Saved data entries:
··········

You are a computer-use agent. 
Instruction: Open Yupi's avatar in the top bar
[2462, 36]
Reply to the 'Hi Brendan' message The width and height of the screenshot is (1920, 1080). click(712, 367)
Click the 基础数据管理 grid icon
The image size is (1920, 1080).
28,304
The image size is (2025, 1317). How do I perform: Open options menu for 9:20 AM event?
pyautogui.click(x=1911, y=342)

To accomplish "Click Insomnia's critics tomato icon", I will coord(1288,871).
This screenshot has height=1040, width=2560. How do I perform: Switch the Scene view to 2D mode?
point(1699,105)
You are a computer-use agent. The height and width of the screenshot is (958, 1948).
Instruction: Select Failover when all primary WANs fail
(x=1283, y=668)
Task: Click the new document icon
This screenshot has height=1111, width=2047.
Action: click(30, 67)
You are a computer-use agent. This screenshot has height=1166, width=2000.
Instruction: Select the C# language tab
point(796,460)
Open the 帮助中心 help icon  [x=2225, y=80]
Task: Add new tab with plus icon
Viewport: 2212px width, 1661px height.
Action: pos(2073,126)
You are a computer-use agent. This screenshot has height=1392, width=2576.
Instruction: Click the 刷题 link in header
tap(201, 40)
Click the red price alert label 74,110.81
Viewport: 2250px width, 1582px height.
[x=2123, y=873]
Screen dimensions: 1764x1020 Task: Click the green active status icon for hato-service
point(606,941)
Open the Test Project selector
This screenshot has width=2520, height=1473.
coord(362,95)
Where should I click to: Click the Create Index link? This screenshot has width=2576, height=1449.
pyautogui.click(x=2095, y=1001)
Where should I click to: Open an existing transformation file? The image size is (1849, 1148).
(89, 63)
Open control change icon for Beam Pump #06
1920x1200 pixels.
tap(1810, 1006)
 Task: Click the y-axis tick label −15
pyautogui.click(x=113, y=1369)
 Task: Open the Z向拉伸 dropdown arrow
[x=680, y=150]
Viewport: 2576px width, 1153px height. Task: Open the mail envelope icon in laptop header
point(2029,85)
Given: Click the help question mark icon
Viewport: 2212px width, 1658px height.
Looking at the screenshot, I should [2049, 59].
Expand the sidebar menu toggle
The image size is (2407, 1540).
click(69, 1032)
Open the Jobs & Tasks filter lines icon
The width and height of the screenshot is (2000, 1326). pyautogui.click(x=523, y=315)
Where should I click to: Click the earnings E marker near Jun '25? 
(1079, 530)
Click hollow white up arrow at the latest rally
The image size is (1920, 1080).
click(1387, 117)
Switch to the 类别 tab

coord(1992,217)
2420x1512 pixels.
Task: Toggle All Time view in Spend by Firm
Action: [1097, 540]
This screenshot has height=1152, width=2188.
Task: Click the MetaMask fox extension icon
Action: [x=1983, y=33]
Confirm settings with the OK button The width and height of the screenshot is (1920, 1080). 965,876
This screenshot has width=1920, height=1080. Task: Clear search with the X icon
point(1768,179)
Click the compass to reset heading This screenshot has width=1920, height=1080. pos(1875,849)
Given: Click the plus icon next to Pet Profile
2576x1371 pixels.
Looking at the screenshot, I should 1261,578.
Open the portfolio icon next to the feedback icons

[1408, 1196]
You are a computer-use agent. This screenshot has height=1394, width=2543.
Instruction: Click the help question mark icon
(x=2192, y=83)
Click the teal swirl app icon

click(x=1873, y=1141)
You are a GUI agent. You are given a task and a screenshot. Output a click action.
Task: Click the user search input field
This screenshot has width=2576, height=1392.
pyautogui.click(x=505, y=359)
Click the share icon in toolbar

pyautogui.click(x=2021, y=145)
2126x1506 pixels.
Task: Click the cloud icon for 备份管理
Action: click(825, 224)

··········

**TRY IT:**
Output every line of the data again, exactly.

**WORKED SOLUTION:**
You are a computer-use agent. 
Instruction: Open Yupi's avatar in the top bar
[2462, 36]
Reply to the 'Hi Brendan' message The width and height of the screenshot is (1920, 1080). click(712, 367)
Click the 基础数据管理 grid icon
The image size is (1920, 1080).
28,304
The image size is (2025, 1317). How do I perform: Open options menu for 9:20 AM event?
pyautogui.click(x=1911, y=342)

To accomplish "Click Insomnia's critics tomato icon", I will coord(1288,871).
This screenshot has height=1040, width=2560. How do I perform: Switch the Scene view to 2D mode?
point(1699,105)
You are a computer-use agent. The height and width of the screenshot is (958, 1948).
Instruction: Select Failover when all primary WANs fail
(x=1283, y=668)
Task: Click the new document icon
This screenshot has height=1111, width=2047.
Action: click(30, 67)
You are a computer-use agent. This screenshot has height=1166, width=2000.
Instruction: Select the C# language tab
point(796,460)
Open the 帮助中心 help icon  [x=2225, y=80]
Task: Add new tab with plus icon
Viewport: 2212px width, 1661px height.
Action: pos(2073,126)
You are a computer-use agent. This screenshot has height=1392, width=2576.
Instruction: Click the 刷题 link in header
tap(201, 40)
Click the red price alert label 74,110.81
Viewport: 2250px width, 1582px height.
[x=2123, y=873]
Screen dimensions: 1764x1020 Task: Click the green active status icon for hato-service
point(606,941)
Open the Test Project selector
This screenshot has width=2520, height=1473.
coord(362,95)
Where should I click to: Click the Create Index link? This screenshot has width=2576, height=1449.
pyautogui.click(x=2095, y=1001)
Where should I click to: Open an existing transformation file? The image size is (1849, 1148).
(89, 63)
Open control change icon for Beam Pump #06
1920x1200 pixels.
tap(1810, 1006)
 Task: Click the y-axis tick label −15
pyautogui.click(x=113, y=1369)
 Task: Open the Z向拉伸 dropdown arrow
[x=680, y=150]
Viewport: 2576px width, 1153px height. Task: Open the mail envelope icon in laptop header
point(2029,85)
Given: Click the help question mark icon
Viewport: 2212px width, 1658px height.
Looking at the screenshot, I should [2049, 59].
Expand the sidebar menu toggle
The image size is (2407, 1540).
click(69, 1032)
Open the Jobs & Tasks filter lines icon
The width and height of the screenshot is (2000, 1326). pyautogui.click(x=523, y=315)
Where should I click to: Click the earnings E marker near Jun '25? 
(1079, 530)
Click hollow white up arrow at the latest rally
The image size is (1920, 1080).
click(1387, 117)
Switch to the 类别 tab

coord(1992,217)
2420x1512 pixels.
Task: Toggle All Time view in Spend by Firm
Action: [1097, 540]
This screenshot has height=1152, width=2188.
Task: Click the MetaMask fox extension icon
Action: [x=1983, y=33]
Confirm settings with the OK button The width and height of the screenshot is (1920, 1080). 965,876
This screenshot has width=1920, height=1080. Task: Clear search with the X icon
point(1768,179)
Click the compass to reset heading This screenshot has width=1920, height=1080. pos(1875,849)
Given: Click the plus icon next to Pet Profile
2576x1371 pixels.
Looking at the screenshot, I should 1261,578.
Open the portfolio icon next to the feedback icons

[1408, 1196]
You are a computer-use agent. This screenshot has height=1394, width=2543.
Instruction: Click the help question mark icon
(x=2192, y=83)
Click the teal swirl app icon

click(x=1873, y=1141)
You are a GUI agent. You are given a task and a screenshot. Output a click action.
Task: Click the user search input field
This screenshot has width=2576, height=1392.
pyautogui.click(x=505, y=359)
Click the share icon in toolbar

pyautogui.click(x=2021, y=145)
2126x1506 pixels.
Task: Click the cloud icon for 备份管理
Action: click(825, 224)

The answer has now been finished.